Stored records

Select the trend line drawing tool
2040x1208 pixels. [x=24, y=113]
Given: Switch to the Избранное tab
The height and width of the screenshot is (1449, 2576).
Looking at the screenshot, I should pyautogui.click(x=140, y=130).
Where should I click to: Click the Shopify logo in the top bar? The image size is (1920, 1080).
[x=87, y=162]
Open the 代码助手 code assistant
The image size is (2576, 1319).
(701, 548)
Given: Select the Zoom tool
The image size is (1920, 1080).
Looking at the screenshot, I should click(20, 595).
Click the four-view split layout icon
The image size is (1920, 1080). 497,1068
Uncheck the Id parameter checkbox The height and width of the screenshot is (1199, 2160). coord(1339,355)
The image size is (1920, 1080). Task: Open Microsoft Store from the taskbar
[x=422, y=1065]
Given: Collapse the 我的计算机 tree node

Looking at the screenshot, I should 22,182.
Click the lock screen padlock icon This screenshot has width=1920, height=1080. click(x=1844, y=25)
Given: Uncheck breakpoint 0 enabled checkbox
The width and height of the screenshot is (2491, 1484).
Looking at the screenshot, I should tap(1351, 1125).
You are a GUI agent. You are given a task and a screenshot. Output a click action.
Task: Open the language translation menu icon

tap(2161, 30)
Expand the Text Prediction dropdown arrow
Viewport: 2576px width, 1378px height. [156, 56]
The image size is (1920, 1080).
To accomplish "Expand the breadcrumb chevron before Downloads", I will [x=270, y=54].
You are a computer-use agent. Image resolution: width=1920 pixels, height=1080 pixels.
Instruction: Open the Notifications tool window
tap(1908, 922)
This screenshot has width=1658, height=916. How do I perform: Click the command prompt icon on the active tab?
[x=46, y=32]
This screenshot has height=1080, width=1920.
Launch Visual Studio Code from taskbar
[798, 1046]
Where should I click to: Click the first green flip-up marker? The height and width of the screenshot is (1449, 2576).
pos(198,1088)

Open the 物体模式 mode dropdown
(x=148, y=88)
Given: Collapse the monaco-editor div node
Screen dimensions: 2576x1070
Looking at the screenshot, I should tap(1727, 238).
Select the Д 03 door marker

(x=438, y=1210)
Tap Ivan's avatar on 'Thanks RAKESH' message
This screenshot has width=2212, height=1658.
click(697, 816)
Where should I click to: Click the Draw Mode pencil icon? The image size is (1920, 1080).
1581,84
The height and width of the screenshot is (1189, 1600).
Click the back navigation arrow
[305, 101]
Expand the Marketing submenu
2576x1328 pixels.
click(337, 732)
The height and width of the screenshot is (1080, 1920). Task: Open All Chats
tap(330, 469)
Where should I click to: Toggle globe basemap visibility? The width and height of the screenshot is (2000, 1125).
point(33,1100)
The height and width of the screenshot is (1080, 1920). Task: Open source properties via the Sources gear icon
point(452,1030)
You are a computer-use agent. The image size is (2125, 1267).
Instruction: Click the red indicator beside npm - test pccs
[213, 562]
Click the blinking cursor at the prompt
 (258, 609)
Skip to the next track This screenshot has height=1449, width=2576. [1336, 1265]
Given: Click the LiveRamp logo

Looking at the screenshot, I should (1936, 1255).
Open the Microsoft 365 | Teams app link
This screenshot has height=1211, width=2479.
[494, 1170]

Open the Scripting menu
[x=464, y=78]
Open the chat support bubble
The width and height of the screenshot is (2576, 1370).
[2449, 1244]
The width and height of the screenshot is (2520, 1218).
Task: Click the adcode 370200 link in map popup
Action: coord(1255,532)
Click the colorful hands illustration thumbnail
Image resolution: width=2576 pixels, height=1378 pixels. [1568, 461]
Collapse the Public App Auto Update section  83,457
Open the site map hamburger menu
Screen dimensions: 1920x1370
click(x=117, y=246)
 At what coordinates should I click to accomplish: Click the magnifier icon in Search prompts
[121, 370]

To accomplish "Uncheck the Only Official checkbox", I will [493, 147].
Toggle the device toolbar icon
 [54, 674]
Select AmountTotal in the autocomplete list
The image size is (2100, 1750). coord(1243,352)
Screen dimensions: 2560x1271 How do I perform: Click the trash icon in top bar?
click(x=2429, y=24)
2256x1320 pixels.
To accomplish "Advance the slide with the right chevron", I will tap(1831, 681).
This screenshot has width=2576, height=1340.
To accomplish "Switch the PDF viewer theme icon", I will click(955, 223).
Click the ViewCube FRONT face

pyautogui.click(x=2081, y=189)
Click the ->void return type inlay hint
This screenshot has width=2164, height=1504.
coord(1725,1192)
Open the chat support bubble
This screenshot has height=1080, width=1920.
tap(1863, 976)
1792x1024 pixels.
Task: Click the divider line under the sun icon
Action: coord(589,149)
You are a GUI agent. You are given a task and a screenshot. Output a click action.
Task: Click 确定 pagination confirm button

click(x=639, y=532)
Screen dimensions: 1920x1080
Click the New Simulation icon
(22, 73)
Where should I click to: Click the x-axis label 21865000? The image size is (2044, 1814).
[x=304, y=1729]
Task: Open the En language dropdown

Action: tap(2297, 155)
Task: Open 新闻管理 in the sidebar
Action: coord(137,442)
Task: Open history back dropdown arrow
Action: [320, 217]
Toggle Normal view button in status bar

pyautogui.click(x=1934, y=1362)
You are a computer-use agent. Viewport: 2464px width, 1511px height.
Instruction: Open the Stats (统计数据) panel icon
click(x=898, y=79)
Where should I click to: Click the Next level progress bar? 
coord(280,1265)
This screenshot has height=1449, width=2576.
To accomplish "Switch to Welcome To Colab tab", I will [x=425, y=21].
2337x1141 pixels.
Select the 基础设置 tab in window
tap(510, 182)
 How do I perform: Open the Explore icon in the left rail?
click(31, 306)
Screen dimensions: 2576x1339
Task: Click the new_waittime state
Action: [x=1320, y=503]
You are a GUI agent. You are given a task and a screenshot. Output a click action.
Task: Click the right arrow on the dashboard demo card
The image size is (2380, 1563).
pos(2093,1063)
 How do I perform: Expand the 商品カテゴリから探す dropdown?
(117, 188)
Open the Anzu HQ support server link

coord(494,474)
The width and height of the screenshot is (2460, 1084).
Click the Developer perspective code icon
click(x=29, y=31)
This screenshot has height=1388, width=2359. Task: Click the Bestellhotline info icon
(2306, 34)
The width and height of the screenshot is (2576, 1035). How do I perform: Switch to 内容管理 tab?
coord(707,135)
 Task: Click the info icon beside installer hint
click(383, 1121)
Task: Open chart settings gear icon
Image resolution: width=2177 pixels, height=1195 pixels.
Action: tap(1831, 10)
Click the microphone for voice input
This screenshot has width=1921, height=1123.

YOUR ASSIGNMENT =
The lines holding the word "Uncheck" are the answer. Find them in the entries and copy them.

ANSWER TO THIS TASK =
Uncheck the Id parameter checkbox The height and width of the screenshot is (1199, 2160). coord(1339,355)
Given: Uncheck breakpoint 0 enabled checkbox
To accomplish "Uncheck the Only Official checkbox", I will [493, 147].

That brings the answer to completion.